PAGE EXTRACT:
Visual Regression Testing of Ceph Dashboard

Gsoc with Ceph Image

This summer I worked with The Ceph Foundation under Google Summer Of Code ‘21 (GSoC) programme.

Google Summer of Code is a global program focused on bringing more student developers into open source software development. Students work with an open source organization on a 10 week programming project during their break from school.

In this blog, I’ll share my journey of completing the project “Visual Regression Testing of Ceph Dashboard”.

Experience

My GSoC experience has been amazing, from the initial days of having zero clue of how to navigate around the codebase to successfully completing my project. Along the way I learnt:

  • Test Driven Developement (TDD).
  • How to work on problems together.
  • Reviewing other’s code.
  • Efficient communication.
  • PR etiquettes.
  • Working in scrum environment.

Also I can’t thank my mentors Ernesto Puerta and Alfonso Martinez and the whole Ceph dashboard team enough for their constant support, reviews, feedback and what not. Things I’ve learnt during my period have not only made me an overall better programmer, but also the real world experience I gained, has been priceless.

GIVEN DATA:

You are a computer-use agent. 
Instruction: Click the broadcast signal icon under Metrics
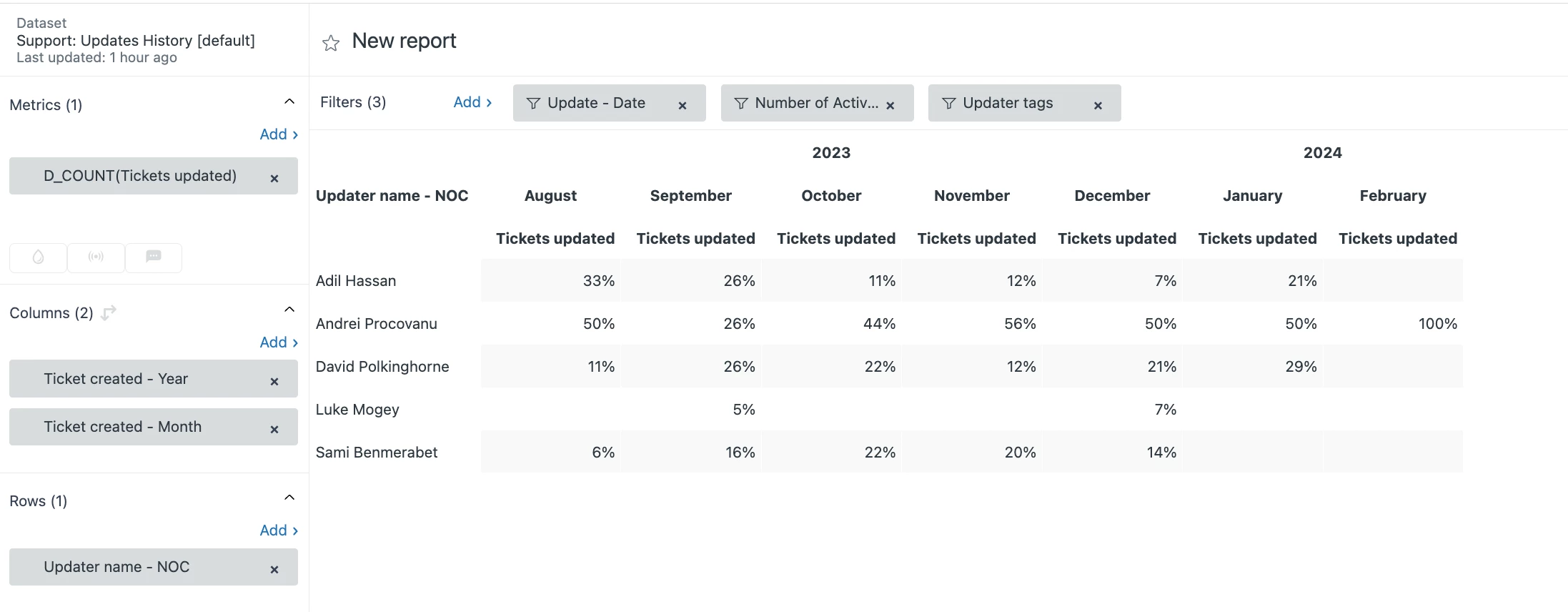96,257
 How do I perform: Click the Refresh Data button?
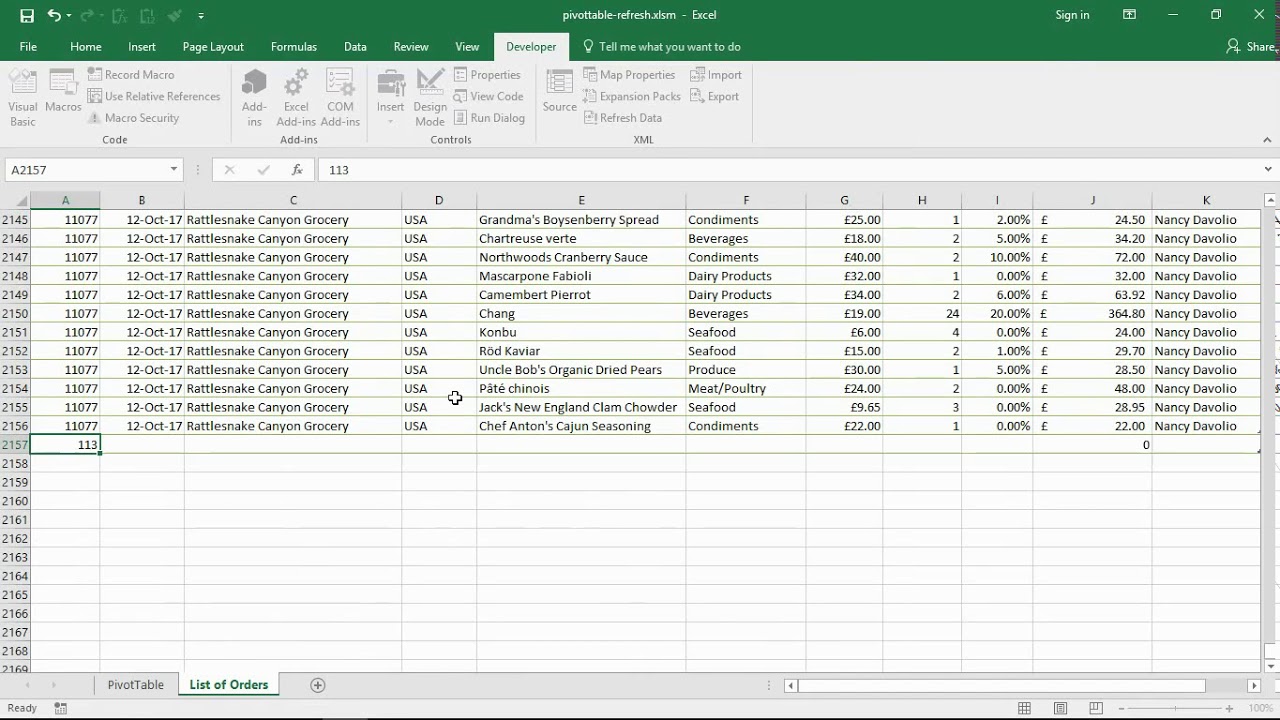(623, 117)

STATED PROBLEM:
Continue the blog post on visual regression testing of the Ceph Dashboard, starting right after its final sentence.

FINAL RESULT:
Project

The project that I worked on was “Visual Regression Testing of Ceph Dashboard”, so Visual Regression Testing checks what the user will see after any code changes have been executed by comparing screenshots taken before and after code changes. This project immediately caught my eye when I first saw it on GSoC’s project list, I had never heard of visual testing then and it just seemed like a very interesting idea. I dived deep into the project and it just kept getting better, there were all these amusing topics like pixel by pixel bitmap matching, anti-aliasing, browser offsets, etc. that I never lost interest from. In this blog post, I’ll guide you through my project and the challenges I faced in my journey.

Visual Regression Testing

So to understand what visual regression testing is, we need to first understand what regression testing is. Regression Testing is used to verify that any system changes do not interfere with existing features and/or code structure. There’s a reason regression tests are part of almost every test suite in software development. It is common for devs to change or add a section of code, and having it unintentionally disrupt something that was previously working just fine. Visual Regression Testing applies the same logic but confines testing to the visual aspects of the software. In other words, it checks that code changes do not break any aspect of the software’s visual interface. A visual regression test checks what the user will see after any code changes have been executed by comparing screenshots taken before and after code changes. This is why visual regression tests are also sometimes called visual snapshot tests.

Why Visual Regression Testing

In ceph dashboard, we already have the whole testing pyramid set-up and running, so the question is why do we need visual testing?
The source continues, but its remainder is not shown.